As the world's developing economies add power-hungry industrial capacity, demand for relatively cheap and abundant coal should continue to rise. I've been long the Market Vectors Coal ETF ( KOL) for some time. This fund has recovered nicely from its 2008 lows, and our momentum model indicates it should continue to perform well in the near term. The PowerShares Global Coal Portfolio ( PKOL) is similar but carries a slightly higher expense ratio.

In a research note this morning, UBS wrote that China is considering reducing the value-added tax it levies on coal imports and that demand in Japan is growing briskly as that nation recovers from the March earthquake, tsunami and nuclear disasters.

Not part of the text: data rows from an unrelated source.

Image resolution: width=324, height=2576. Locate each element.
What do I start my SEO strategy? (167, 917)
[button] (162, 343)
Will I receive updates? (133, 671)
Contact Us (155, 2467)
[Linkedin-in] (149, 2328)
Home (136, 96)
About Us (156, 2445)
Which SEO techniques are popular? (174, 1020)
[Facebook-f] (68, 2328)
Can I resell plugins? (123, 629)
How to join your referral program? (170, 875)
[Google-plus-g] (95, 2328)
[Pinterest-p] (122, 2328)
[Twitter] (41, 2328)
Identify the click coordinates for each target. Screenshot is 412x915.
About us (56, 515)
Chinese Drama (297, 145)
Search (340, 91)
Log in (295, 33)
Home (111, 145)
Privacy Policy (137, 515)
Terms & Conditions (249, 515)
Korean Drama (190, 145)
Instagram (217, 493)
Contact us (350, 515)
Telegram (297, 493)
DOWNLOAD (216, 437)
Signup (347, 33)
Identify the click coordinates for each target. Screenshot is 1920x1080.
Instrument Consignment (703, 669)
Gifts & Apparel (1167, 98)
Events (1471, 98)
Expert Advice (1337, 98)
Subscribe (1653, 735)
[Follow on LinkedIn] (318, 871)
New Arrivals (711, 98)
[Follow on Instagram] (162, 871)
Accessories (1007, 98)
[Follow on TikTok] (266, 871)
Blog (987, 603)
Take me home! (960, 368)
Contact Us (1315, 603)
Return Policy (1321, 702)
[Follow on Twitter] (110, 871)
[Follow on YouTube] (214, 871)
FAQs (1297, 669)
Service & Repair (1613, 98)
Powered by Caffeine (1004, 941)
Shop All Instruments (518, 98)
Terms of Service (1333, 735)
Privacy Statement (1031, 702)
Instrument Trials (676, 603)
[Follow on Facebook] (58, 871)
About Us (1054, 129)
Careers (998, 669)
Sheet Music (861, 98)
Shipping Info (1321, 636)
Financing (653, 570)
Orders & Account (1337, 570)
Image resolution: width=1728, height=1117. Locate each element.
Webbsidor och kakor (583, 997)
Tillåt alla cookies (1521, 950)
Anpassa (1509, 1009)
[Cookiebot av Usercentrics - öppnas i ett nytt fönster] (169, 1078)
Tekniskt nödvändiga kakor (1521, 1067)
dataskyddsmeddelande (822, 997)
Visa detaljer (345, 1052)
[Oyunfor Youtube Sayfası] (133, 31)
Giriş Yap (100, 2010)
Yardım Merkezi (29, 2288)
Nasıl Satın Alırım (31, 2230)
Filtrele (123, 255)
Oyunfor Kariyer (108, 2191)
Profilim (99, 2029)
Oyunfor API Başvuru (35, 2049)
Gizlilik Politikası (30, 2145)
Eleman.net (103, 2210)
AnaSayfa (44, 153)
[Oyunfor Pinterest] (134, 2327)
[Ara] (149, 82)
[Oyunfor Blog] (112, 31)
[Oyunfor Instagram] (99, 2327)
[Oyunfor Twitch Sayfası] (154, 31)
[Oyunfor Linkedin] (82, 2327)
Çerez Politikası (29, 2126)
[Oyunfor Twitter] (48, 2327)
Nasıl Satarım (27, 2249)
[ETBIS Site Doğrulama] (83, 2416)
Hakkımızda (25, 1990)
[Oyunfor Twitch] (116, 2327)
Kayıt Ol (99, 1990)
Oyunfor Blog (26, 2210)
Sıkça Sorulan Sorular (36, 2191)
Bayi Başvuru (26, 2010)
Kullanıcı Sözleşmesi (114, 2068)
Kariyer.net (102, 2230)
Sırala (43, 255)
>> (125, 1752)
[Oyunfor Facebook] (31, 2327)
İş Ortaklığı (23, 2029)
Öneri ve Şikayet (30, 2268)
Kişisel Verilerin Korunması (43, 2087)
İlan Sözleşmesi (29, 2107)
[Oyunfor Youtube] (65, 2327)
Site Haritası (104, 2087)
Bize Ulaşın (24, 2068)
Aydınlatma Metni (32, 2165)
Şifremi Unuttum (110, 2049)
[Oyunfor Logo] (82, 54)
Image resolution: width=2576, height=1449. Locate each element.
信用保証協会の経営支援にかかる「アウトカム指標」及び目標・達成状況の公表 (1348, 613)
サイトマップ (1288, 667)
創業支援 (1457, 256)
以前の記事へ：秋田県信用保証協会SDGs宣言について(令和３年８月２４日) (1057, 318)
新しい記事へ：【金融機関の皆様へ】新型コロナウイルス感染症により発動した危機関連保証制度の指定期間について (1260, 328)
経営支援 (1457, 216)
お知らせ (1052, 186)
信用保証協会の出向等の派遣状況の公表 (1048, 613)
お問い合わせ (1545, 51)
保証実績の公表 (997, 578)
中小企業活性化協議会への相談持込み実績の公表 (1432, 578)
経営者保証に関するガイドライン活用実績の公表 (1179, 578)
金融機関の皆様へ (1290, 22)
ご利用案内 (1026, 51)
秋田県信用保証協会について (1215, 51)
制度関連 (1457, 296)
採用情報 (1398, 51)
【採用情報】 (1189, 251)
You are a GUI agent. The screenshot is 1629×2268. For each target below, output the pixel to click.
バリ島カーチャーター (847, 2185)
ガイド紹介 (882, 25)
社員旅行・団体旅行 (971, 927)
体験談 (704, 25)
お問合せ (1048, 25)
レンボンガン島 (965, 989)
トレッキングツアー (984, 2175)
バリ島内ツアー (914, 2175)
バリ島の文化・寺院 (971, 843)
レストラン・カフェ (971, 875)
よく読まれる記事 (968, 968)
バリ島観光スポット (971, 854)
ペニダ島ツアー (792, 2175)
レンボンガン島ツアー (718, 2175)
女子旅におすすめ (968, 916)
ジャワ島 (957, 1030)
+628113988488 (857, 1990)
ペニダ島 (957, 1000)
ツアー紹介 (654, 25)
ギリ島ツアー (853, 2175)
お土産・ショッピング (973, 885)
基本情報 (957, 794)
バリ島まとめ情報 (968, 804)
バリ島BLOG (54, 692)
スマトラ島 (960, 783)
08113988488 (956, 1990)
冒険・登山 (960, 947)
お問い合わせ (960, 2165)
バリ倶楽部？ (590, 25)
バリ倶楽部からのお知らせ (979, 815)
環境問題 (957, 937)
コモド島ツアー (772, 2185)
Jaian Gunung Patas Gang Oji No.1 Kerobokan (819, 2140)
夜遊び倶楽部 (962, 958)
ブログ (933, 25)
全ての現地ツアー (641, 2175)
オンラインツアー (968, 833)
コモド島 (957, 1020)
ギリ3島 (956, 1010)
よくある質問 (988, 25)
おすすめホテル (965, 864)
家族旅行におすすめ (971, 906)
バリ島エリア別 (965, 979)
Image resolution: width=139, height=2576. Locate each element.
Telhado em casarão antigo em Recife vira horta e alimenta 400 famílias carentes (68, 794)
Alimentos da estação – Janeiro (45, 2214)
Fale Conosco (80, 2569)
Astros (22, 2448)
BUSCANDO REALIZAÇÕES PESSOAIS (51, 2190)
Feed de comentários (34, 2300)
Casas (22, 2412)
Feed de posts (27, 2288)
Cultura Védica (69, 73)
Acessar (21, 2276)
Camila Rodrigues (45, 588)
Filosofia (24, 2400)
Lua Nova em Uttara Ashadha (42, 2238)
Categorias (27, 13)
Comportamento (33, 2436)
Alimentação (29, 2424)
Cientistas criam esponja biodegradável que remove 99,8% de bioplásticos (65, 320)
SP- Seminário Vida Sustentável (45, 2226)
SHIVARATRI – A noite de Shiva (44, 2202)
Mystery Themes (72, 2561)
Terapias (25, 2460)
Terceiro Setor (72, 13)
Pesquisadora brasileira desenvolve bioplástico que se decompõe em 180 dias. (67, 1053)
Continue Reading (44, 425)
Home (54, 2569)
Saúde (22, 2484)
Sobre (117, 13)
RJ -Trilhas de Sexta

While most of the coal mined annually is used for electricity production, there's another side to the coal story: its use in the manufacture of steel and other alloys. Heating low-sulfur bituminous coal at high temperatures in the absence of oxygen produces metallurgical coke, or "metcoke."

As it happens, the initial public offering of a company called SunCoke Energy ( SXC), which supplies metcoke to the steel manufacturing sector, took place this morning on the New York Stock Exchange. SunCoke's stock opened at $17 a share and quickly jumped 7%.

Demand for metcoke in India and China, which produces 50% of the world's steel, has been rising steadily, although SunCoke CEO Frederick "Fritz" Henderson, the former CEO of GM ( GM), acknowledged in an interview on CNBC this morning that the rate of demand in China is slowing. Nevertheless, Henderson said he believes that Chinese steel production and demand for his company's products would continue to expand there, just not at 9% to 10% per year.

At the time of publication, Dion Money Management was long KOL.